*** Opening Data extracts ***
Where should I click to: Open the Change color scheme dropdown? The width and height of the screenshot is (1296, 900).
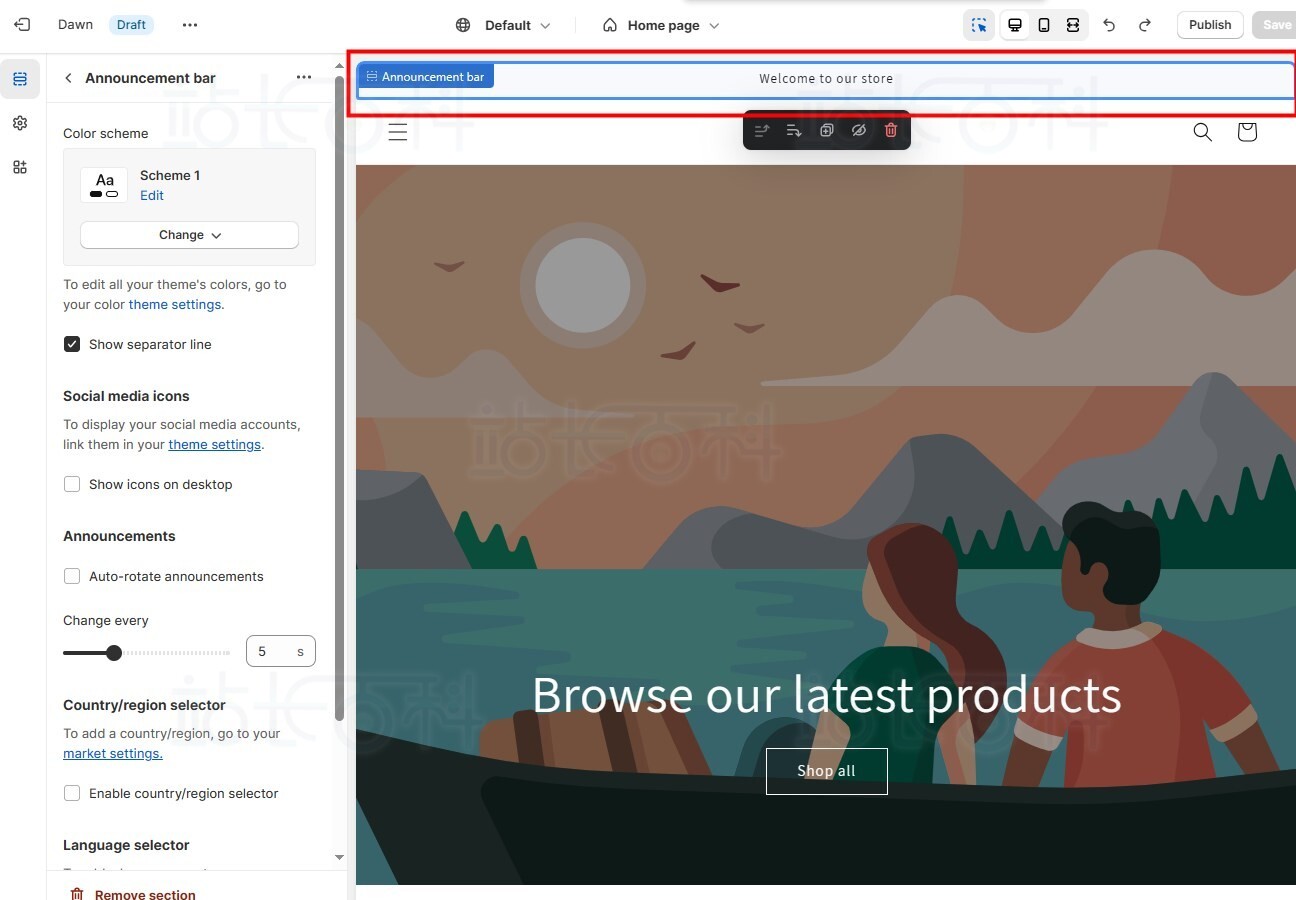[189, 235]
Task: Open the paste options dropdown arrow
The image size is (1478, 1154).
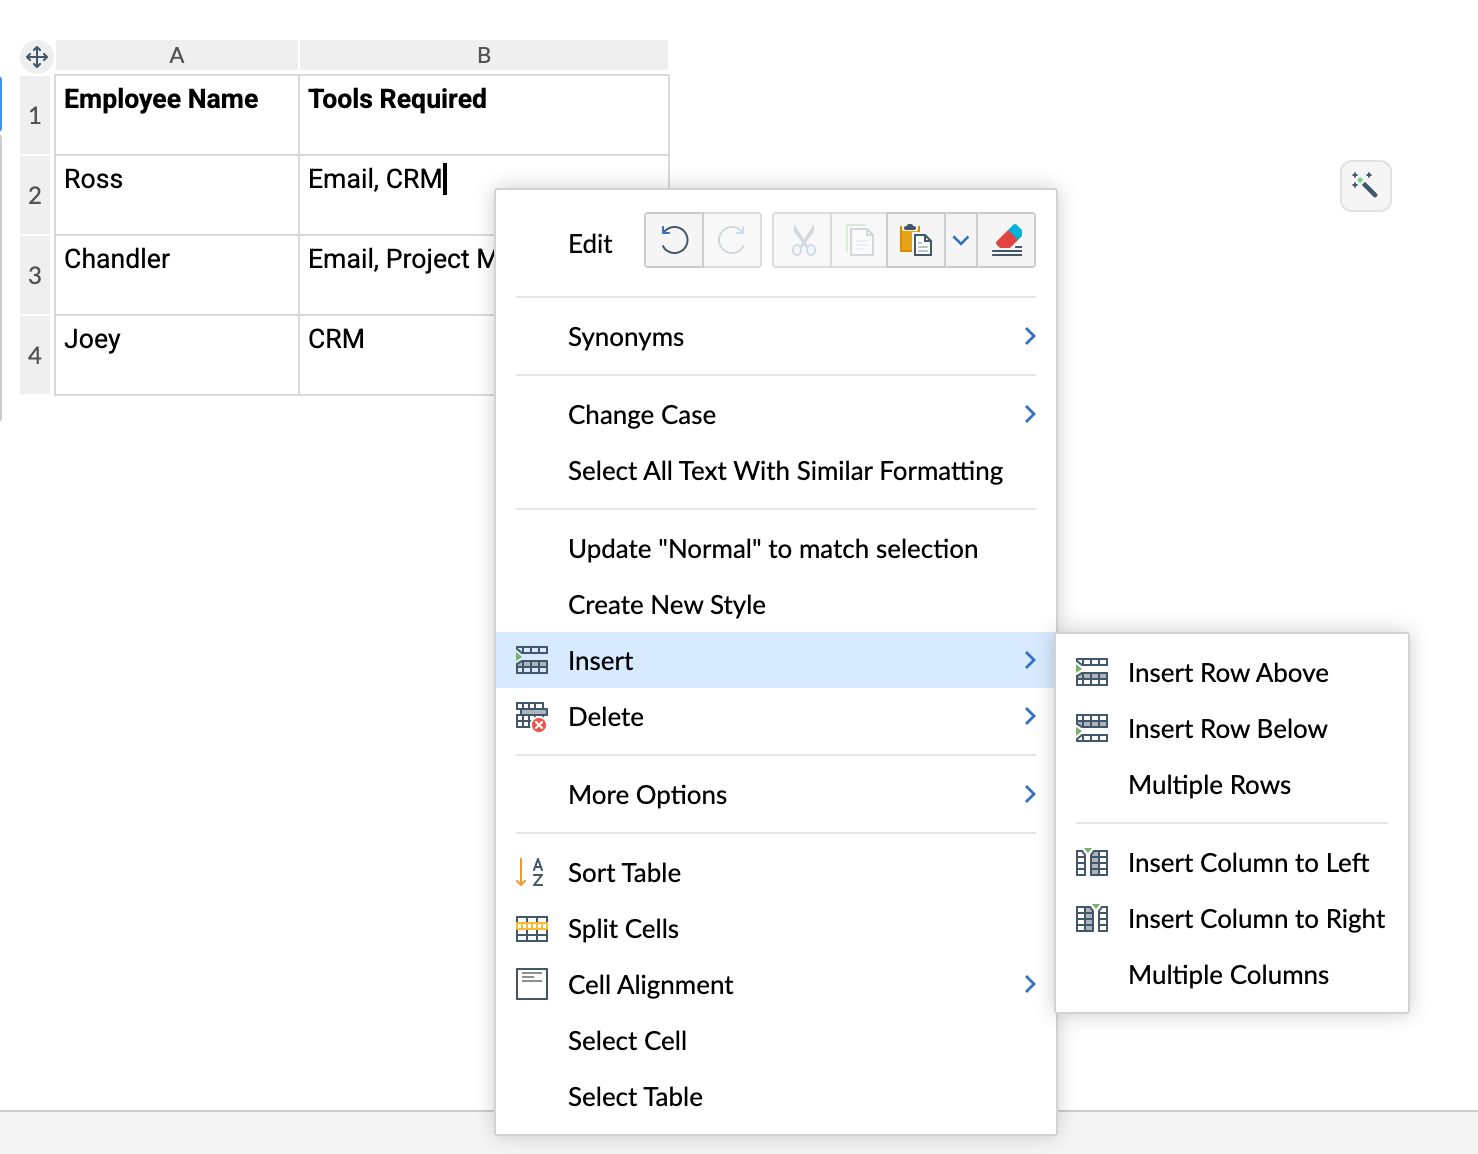Action: 961,241
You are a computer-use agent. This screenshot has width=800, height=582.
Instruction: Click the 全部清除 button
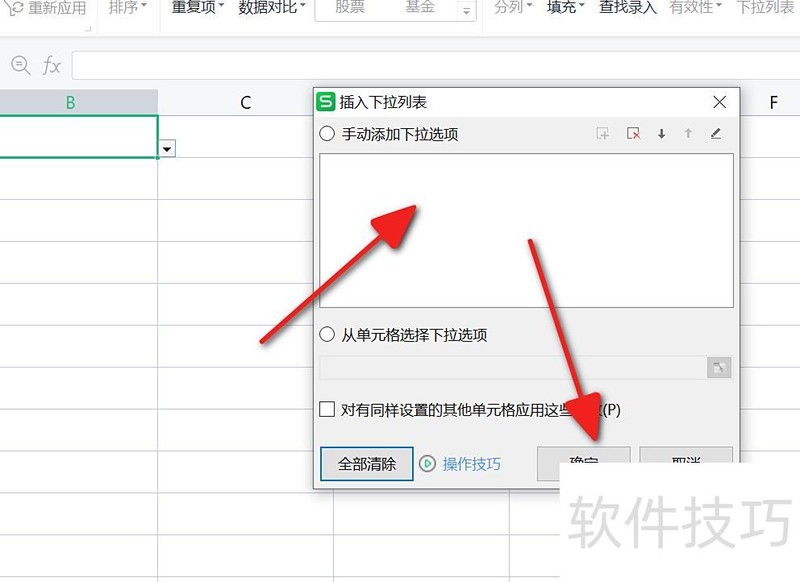pyautogui.click(x=366, y=463)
*** Closing Data extracts ***
→ Exercise aim:
Only the text is to be copied: please reproduce the records exactly and drop the pictures.

→ Output below:
Where should I click to: Open the Change color scheme dropdown? The width and height of the screenshot is (1296, 900).
[189, 235]
Task: Open the paste options dropdown arrow
The image size is (1478, 1154).
Action: 961,241
You are a computer-use agent. This screenshot has width=800, height=582.
Instruction: Click the 全部清除 button
pyautogui.click(x=366, y=463)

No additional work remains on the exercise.